YANBU at all!! I would be furious and v concerned. I would address this immediately. Write a polite, factual note, addressed to the class teacher. Explain that your dd needs to be handed over to you directly, as she was found wandering out of school alone and distressed, that you understand that no-one would want this to happen again, not least for the child's emotional well being but also for safeguarding reasons. End with something like - I'm sure by working together we can ensure her safety is paramount at all times.

If it was me I would have a quiet word with the Deputy or Head just to make sure. Good luck. Hopefully it's a one off.

FannyFifer · 04/09/2012 20:48

DozyDuck, a primary one in Scotland would be 4 1/2 minimum.
Do not leave the school grounds isn't that complicated an instruction, what about at lunchtime, they know not to just wander out the playground.

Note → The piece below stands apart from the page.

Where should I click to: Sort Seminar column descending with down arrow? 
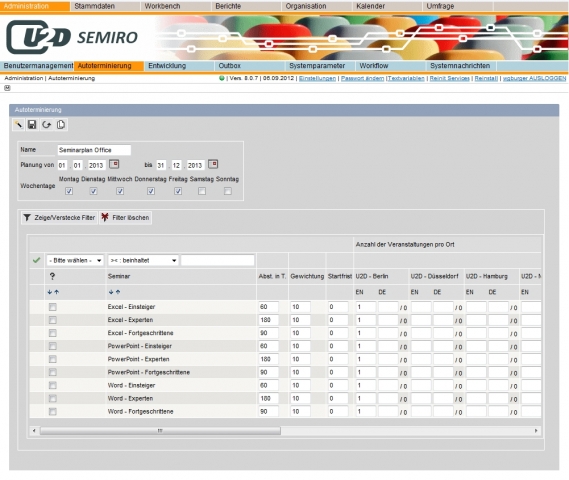[111, 292]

marb2309 · 04/09/2012 20:54

Would be completely unacceptable at our school. They are let out one by one to a recognised parent or a pre-arranged other person. I would complain if it were me.

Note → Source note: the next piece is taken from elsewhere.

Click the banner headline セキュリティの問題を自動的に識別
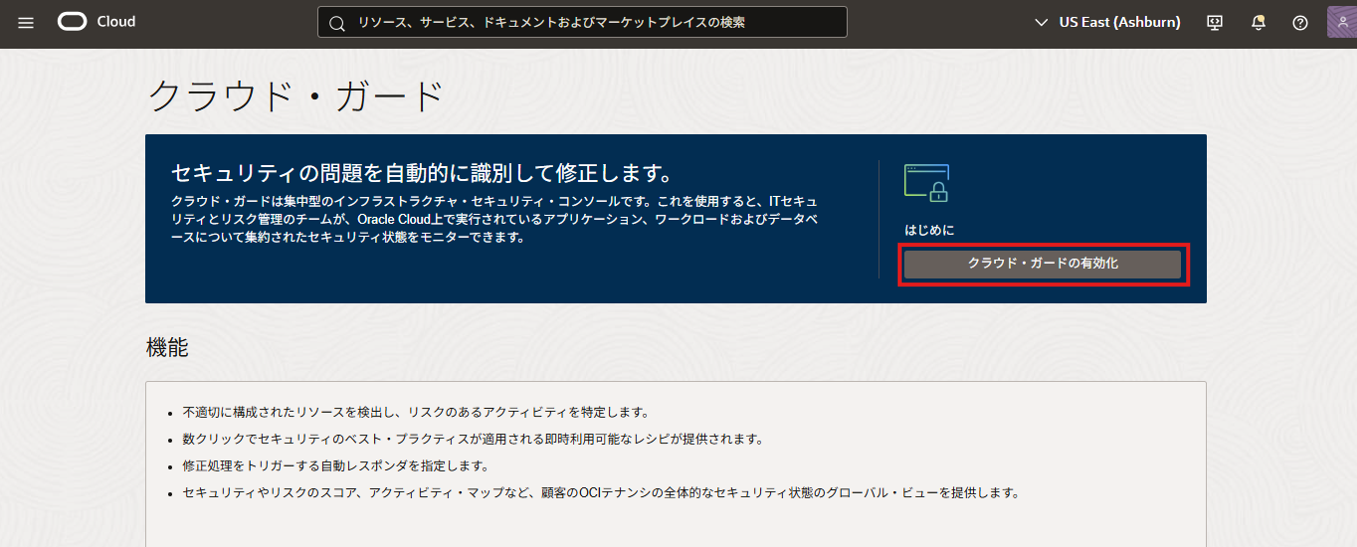The height and width of the screenshot is (547, 1357). tap(421, 172)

littleducks · 04/09/2012 20:56

Whilst I think you need to complain to the school and ask for them to make changes (dd's shool has a line parents aren't allowed behind which stops the crowding so nobody can see problem) it would be good if you find a 'spot' to stand everyday so dd knows where to look for you, maybe a little bit back from the crowd near a tree/post/certain playground marking?

sleepyhead · 04/09/2012 21:04

This isn't typical. At ds's school, despite a hellishly busy pick up, the P1 teacher made eye contact with a parent before the child was allowed to go. Now in P2 the teacher still hangs on to the children until they see their parent.

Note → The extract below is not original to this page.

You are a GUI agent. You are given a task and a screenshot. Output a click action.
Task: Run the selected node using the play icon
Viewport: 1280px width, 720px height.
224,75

You need to let the school know, and they'll want to know, because the worst case scenario here is a child getting lost or hit by a car.

Jinsei · 04/09/2012 21:08

YANBU, dd is in year 3 and the teacher still won't let the kids out till she's seen the parent or whoever is picking the child up. What an awful shock for you OP, and especially so soon after your little girl has started school.

Margerykemp · 04/09/2012 21:23

I think this is one of those Scottish/English divides.

Scottish schools I've known just let the kids out. The teacher's job ends at the door.

In England it seems to work like nursery where each is handed over.

OP- you may not find much sympahy at the school - you will just have to drum it into DD not to leave the playground.

JessePinkman · 04/09/2012 21:36

TsingTSong I live in a similar environment, one of my friends said to me, 'maybe after two weeks you will stop coming to pick him up.'

Dowagershump if you haven't lived in a country like this it can seem mad, but the parents get told off for driving to school, so there are hardly any cars around the schools, the catchment areas are small, a lot of the children are walking in the same direction, and the routes are safe.

I think as well that the culture is different, adults look out for children, and will tell them off if they are being silly. I think the responsibility for their own safety makes them less silly. My dd went to reception in England, and it is different there, but not better.

JessePinkman · 04/09/2012 21:37

Sorry TingTong I Puthuagonged your name!